Direction: Repeat the lines between the one containing "Select the 400 tick label under the colorbar" and the one containing "364x1024 pixels.", inclusive, leaving out the pictures.

Records provided:
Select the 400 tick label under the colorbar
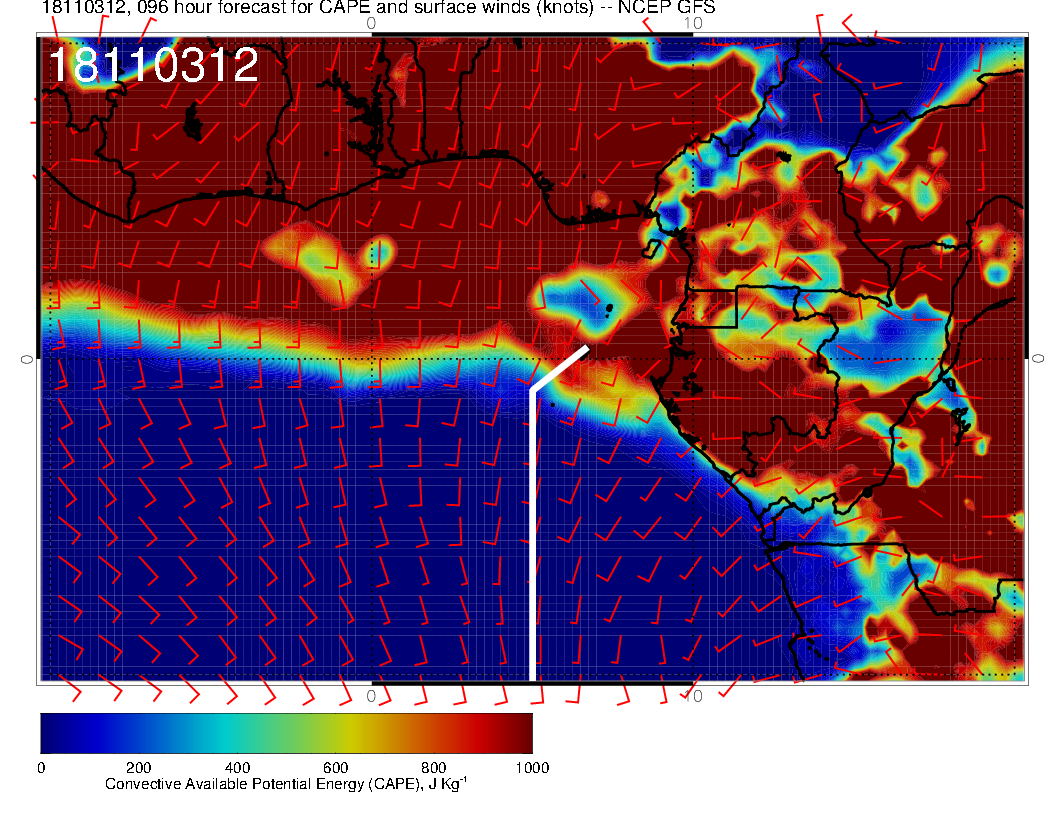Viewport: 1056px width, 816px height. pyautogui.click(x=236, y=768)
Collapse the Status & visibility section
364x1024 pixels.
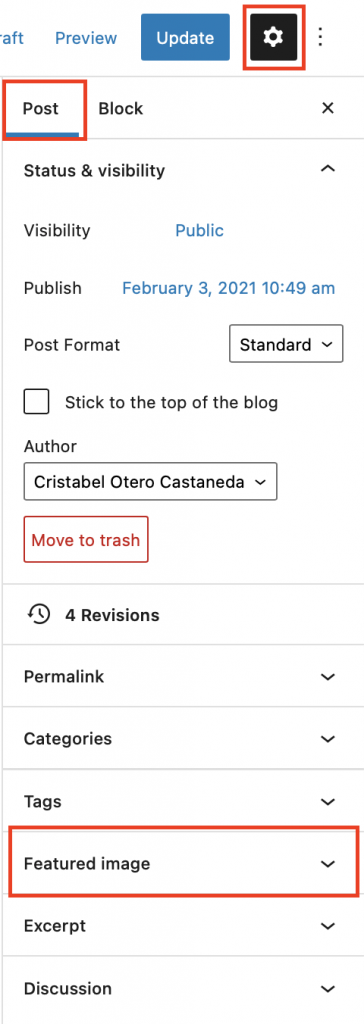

--

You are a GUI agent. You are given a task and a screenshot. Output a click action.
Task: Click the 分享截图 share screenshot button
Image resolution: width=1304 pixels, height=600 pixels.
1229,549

Solution below:
Select the 400 tick label under the colorbar
Viewport: 1056px width, 816px height. pyautogui.click(x=236, y=768)
Collapse the Status & visibility section
364x1024 pixels.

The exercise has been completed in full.